The problem with having scarily brilliant friends was that it made surprises… complicated. Complicated and egregiously unnecessary. Aderon liked nothing better than the puzzle, the steady collection of found things that clicked and snapped together to outline weighted secrets. He was never able to keep his hands still, but worse was the way his eyes picked things up, turned them over, and abandoned them when they had emptied out for him. Cefin never grinned so hard a gift behind a door, as he did at a monster that he had guessed would be waiting. He liked the knowing, the awareness in the midst of an oblivious crowd.
They had never let Esyllt keep a surprise. She had battled the two of them, since they met at the age of six, for every secret. Each loss was a lesson, teaching her the hiding places for secrets thin as paper, and the secrets brittle as pyrite, and secrets bright like sunlight on ice.
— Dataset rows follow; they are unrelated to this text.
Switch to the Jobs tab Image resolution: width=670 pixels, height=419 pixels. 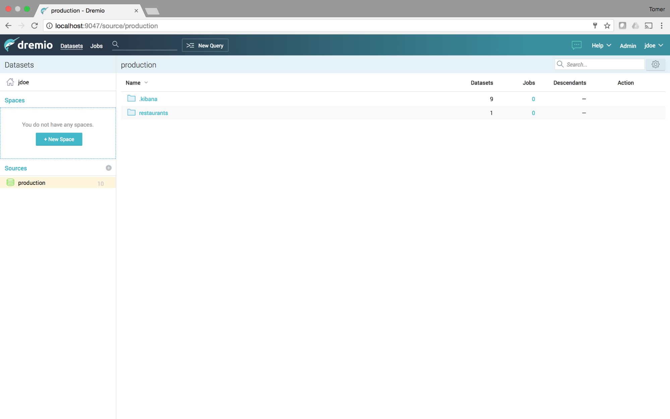(96, 46)
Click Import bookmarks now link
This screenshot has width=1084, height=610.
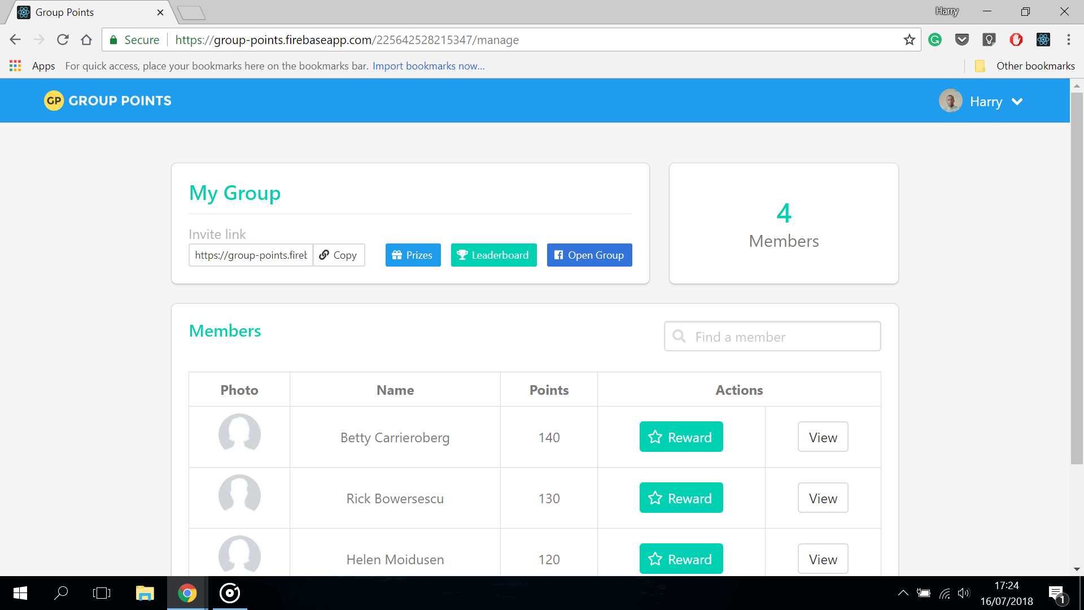point(428,66)
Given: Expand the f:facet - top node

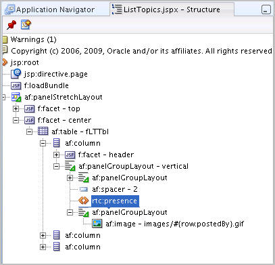Looking at the screenshot, I should tap(16, 108).
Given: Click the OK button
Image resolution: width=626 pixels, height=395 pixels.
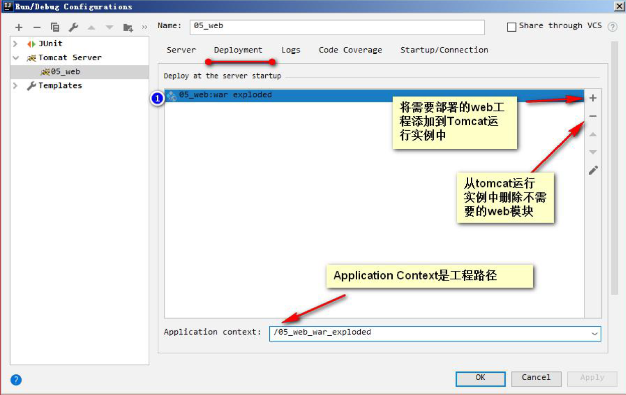Looking at the screenshot, I should (480, 378).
Each win was a victory that built along her spine.
When she thought about it – and she did, often enough, when she was alone in the dark – she thought it was a little unfair. When she won, really won, they had no idea there had even been a fight. But she had stopped caring a long time ago.
And this secret, the one itching between her shoulder blades and aching in the knuckles of her hands, needed its integrity more than anything else she had held. It was new, a bright thing only a few hours old. That might have been its one grace.
Newness was a hiding place she had learned to love, for all the frustration of it only being temporary. For a small precious while, it was a fortress.